To be done:
**1.** List the ways the congregation is addressed in the greeting of the Ascension Sunday sermon.
**2.** At which church was the Ascension Sunday sermon delivered?

━━━ Document section ━━━

What does the Ascension--and by extension, the Resurrection--mean for us today? One thing it means is that the one who is to judge us is well known as a friend to sinners.
lease listen to the sermon rather than read it. The delivered sermon is often considerably different than the sermon notes which are included for convenience below.
Sermon delivered at Lutheran Church of the Cross in Berkeley.
May 8, 2016 - Ascension Sunday
"Ascended friend". Text is from Luke 24:44-53
Good morning to you my sisters and brothers, saints and sinners, disciples of Christ and children of God.
We have spent the last few Sundays preparing ourselves for the departure of Jesus from among his disciples. Indeed, since he returned from the dead, he's made quite a number of his appearances, and we've gone back to the farewell discourse so we could remind ourselves about what Jesus told his faithful apostles what the departure means to them. We've felt their anxieties, held their hands with their questions to Jesus, been with them to understand what was this mystery, that Jesus meant, that he would not be among us any more, that he would physically be taken up into the midst of God, while leaving his Holy Spirit among us to keep us company.
And now that time is here. We see that Jesus is to arise into his glory, with his final words on earth shared among the fortunate few that were witness to his time on earth. We remember what he's told them, and through them, us: "Stick together. Love one another as I have loved you. I have to go to the Father. If you loved me, you would be happy for me that I go to the Father." And while we want to be happy for him, to us there is a certain feeling of loss, the same kind of feeling when a good friend or loved sibling decides to find better opportunities in another city. It pulls at our hearts.
But the ascension is kind of like a reversal of all those feelings. The disciples' minds are finally opened once and for all. The nature of the prophecies has finally been revealed. The good news is to be proclaimed that while the beloved children of God must repent they are also forgiven of their sins. That the message is going out not just to the chosen people of Israel but the world beyond Jerusalem and the province of Judea. And that those witnesses to these words are about to be given the wondrous gift and power to proclaim those same things not only with truth but with the authority that only comes from the Holy Spirit that Jesus Christ is about to be sending back to them.

━━━ Data supplied ━━━

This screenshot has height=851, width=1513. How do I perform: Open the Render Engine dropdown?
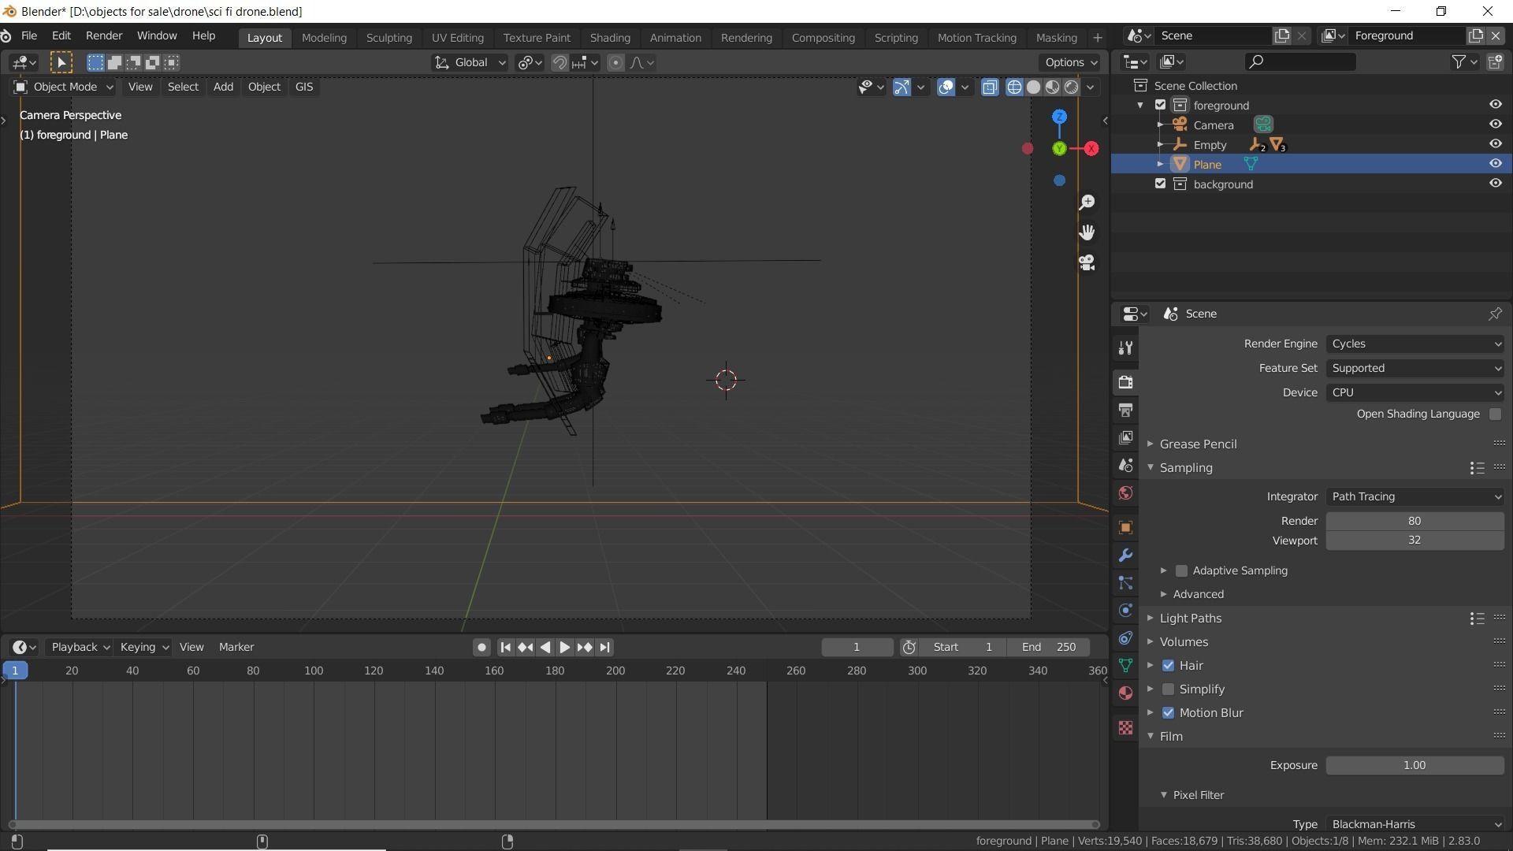pos(1414,344)
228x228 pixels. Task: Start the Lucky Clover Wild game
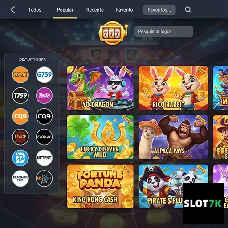pos(100,137)
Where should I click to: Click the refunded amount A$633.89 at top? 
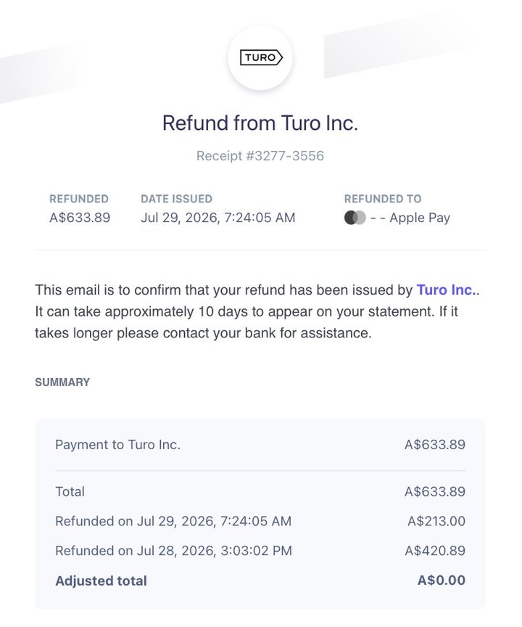point(80,218)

━━━

Answers for the tasks:
**1.**
- My sisters and brothers
- Saints and sinners
- Disciples of Christ
- Children of God

**2.** Lutheran Church of the Cross in Berkeley.